The county will have a regional child welfare consultant to help develop its corrective action plan. The consultant is also expected to help in identifying and developing the resources to complete the plan.

The state asked the county to provide monthly updates to the regional consultant. Also, the state is expected to provide the county with a site visit schedule.
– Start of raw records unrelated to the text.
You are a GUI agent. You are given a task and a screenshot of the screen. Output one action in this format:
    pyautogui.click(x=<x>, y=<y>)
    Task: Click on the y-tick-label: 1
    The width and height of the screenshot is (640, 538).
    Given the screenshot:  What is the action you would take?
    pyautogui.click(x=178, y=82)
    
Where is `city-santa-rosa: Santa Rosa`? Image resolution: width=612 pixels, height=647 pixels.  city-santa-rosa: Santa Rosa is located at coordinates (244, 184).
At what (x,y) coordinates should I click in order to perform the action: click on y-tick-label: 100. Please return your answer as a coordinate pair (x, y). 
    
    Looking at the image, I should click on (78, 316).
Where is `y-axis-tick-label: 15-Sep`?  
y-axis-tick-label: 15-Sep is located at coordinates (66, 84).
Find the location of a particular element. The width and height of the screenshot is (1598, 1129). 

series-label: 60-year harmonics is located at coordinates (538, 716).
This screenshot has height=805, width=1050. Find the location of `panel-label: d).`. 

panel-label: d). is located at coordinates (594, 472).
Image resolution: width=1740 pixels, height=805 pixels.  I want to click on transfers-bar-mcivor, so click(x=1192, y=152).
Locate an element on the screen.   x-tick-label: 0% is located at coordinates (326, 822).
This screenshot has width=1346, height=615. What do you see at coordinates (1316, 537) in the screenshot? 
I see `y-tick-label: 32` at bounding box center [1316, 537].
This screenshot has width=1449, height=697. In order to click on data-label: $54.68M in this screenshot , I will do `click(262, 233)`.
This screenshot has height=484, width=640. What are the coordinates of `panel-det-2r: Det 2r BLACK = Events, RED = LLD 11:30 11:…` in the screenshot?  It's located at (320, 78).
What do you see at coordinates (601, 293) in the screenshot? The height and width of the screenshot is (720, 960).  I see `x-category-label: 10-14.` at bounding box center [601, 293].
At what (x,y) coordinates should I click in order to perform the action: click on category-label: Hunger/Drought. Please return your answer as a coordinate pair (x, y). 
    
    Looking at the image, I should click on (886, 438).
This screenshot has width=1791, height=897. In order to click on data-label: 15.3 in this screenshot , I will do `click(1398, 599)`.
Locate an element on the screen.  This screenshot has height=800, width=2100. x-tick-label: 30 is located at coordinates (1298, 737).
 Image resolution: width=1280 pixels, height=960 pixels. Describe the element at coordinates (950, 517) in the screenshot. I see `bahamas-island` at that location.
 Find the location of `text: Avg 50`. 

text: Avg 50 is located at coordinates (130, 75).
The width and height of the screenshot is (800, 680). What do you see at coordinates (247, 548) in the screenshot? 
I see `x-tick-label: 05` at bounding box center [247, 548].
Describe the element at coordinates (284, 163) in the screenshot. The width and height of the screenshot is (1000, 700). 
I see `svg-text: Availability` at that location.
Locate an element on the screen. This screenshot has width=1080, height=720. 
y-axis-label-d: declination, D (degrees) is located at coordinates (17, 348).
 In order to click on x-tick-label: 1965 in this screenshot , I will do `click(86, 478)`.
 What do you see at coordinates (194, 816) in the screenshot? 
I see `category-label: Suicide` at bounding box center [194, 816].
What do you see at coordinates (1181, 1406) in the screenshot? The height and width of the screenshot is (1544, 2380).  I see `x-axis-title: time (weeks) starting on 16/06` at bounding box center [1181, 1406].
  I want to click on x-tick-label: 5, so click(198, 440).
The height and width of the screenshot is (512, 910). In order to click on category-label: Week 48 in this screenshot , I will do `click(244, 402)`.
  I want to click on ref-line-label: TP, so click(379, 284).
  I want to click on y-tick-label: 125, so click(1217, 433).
Then, the state will review progress toward implementing the corrective action plan.

Also, the state acknowledged that Nash County DSS already took several steps, including:

  • Social workers will call from the field, at initiation, to (make a) safety plan with a supervisor and a program manager or deputy director.
  • Implemented a new supervision conference tool to ensure that safety and risk are assessed at all case staffing and that ongoing contacts are conducted according to policy.
  • Supervisors have begun conducting documentation verification during supervision.
  • Onboarded with the Regional Abuse Medical Specialists (RAMS) to provide guidance on serious injury cases for ages birth to 3 years of age.
  • Scheduled training with the RAMS on conducting interviews and developing timelines for serious injury cases.
  • The program manager or deputy director will review all safety plans and case decisions via participation in case staffing.
  • A request has been made to contract with Speak Write to ensure the timely entry of documentation.

Failure by Nash County DSS to comply with the NCDDS notice could result in the state withholding funding to the county's social services department, according to state law.

In early March, the North Carolina Department of Health and Human Services also completed a review of 23 Nash County CPS cases.

The review revealed similar concerns as the case involving Lane and Ricks.

  • Supervisory oversight was conducted according to policy in 39% of the cases.
  • Ongoing contacts after initiation were made with the children according to policy in 48% of the cases.
  • Ongoing contacts with the parents were made according to policy in 50% of the cases.
  • Safety Assessments correlated with the information obtained from the interviews and addressed the identified safety concerns in 65% of the cases.
  • Case decisions were appropriate and supported by documentation in 67% of the cases.
  • Documentation did not reflect discussions of ongoing safety and risk.